#  >  > Living And Legal Affairs In Thailand >  >  > Farming & Gardening In Thailand >  >  Growing Jalapenos & Habs in Northern Thailand

## senoremac

First time chili grower,

I planted several varieties of chilies during SongKran and nearly all have sprouted in large pots filled with generic Thai compost. They look healthy so far and they're large enough to transplant. I keep them out of the rain and they are getting about 3-5 hours of sunlight a day. Any tips on when to add magnesium and calcium or any other supplement to the soil and how to keep them alive through the rainy season?

Thanks

----------


## Gipsy

Most chili plants will survive during rainy season (provided the drainage is good) but you will lose many fruits to 'softening' up, then rotting away. All sorts of little creatures will attack the peppers and damage the outer skin if not more. Slugs and snails will want their share too.

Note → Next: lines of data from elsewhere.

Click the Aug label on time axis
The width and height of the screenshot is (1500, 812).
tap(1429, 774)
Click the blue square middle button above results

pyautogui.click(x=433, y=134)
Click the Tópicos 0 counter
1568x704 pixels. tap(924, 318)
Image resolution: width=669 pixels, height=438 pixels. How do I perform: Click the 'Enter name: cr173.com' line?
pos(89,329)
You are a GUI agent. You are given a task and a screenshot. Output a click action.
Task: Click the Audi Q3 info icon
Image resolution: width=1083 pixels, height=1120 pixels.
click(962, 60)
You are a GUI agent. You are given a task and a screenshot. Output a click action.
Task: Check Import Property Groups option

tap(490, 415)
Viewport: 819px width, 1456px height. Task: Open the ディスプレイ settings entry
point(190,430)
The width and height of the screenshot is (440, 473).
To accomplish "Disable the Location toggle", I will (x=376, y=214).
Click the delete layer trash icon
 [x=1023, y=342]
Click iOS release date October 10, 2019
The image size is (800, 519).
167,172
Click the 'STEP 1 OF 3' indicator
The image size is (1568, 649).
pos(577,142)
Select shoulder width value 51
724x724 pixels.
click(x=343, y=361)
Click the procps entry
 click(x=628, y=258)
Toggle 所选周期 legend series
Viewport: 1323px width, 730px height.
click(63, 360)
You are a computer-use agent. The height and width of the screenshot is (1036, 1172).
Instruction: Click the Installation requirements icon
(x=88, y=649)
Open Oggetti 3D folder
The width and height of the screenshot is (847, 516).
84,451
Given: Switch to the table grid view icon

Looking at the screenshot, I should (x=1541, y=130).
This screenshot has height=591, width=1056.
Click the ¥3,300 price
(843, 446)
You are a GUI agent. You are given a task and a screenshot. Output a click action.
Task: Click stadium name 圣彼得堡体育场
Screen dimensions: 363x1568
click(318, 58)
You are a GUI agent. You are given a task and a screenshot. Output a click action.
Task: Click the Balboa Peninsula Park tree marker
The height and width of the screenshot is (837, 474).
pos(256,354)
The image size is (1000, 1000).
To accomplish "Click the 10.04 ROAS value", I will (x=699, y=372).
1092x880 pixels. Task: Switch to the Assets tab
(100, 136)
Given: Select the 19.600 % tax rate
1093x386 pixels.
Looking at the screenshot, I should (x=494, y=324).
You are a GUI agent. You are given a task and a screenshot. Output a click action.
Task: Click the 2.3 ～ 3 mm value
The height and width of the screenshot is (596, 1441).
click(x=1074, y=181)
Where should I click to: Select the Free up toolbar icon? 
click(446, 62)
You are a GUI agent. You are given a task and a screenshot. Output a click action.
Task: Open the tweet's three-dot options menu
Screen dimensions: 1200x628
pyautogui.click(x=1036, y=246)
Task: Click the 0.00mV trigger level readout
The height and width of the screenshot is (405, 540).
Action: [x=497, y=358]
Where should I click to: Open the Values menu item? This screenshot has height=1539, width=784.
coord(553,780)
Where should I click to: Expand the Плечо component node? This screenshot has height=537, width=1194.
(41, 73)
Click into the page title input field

If you have some very fine mesh netting (like the one used for mosquito nets for beds) you can make some protection sacks and cover the plants, tighten 'm up around the base and check regularly if there's enough ventilation and/or fruit developing. Just be quicker than these little vermins!

There are at least 2 other threads about the spicy stuff that I know of....

https://teakdoor.com/farming-and-gard...ml#post1525190

and https://teakdoor.com/farming-and-gard...ml#post1250425 (Aji Umba. Or how to spice up your life. Twice!)

----------


## Hareeba

> First time chili grower,
> 
> I planted several varieties of chilies during SongKran and nearly all have sprouted in large pots filled with generic Thai compost. They look healthy so far and they're large enough to transplant. I keep them out of the rain and they are getting about 3-5 hours of sunlight a day. Any tips on when to add magnesium and calcium or any other supplement to the soil and how to keep them alive through the rainy season?
> 
> Thanks


 
Chillis love water. Don't keep them out of the rain, just make sure they have proper drainage. You can add banana skins, eggs shells and other vege waste to the soil for fertilizer.

----------


## Hareeba

> Most chili plants will survive during rainy season (provided the drainage is good) but you will lose many fruits to 'softening' up, then rotting away. All sorts of little creatures will attack the peppers and damage the outer skin if not more. Slugs and snails will want their share too.
> 
> If you have some very fine mesh netting (like the one used for mosquito nets for beds) you can make some protection sacks and cover the plants, tighten 'm up around the base and check regularly if there's enough ventilation and/or fruit developing. Just be quicker than these little vermins!
> 
> There are at least 2 other threads about the spicy stuff that I know of....
> 
> https://teakdoor.com/farming-and-gard...ml#post1525190
> 
> and https://teakdoor.com/farming-and-gard...ml#post1250425 (Aji Umba. Or how to spice up your life. Twice!)


 
Umm wrong, bugs don't like chillies. I've been growing chillies for years and you don't have to worry about anything except make sure they get plenty of water. Chilli plants will bear chillies year after year too so you don't need to rubbish them and start again like some plants that die off. My fav kind are these purple ones. They start out green then turn yellow then red and finally purple. Very strong plants that have been bearing lots of chillies for about 6 years now.

----------


## Hareeba

What is a HAB? Google says it's a ice hockey team

----------


## afghanpicker

I have just started about ten varieties myself and got about 15 plants sprouting i am going to do in small hills in garden to help with drainage.

----------


## Makmak456

habenyero, spelling is wrong ...it is a very hot pepper

----------


## aging one

> Umm wrong, bugs don't like chillies. I've been growing chillies for years and you don't have to worry about anything except make sure they get plenty of water. Chilli plants will bear chillies year after year too so you don't need to rubbish them and start again like some plants that die off. My fav kind are these purple ones. They start out green then turn yellow then red and finally purple. Very strong plants that have been bearing lots of chillies for about 6 years now. Hareeba is offline Add to Hareeba's Reputation Report Post   	 Digg this Post!Add Post to del.icio.usBookmark Post in TechnoratiTweet this Post!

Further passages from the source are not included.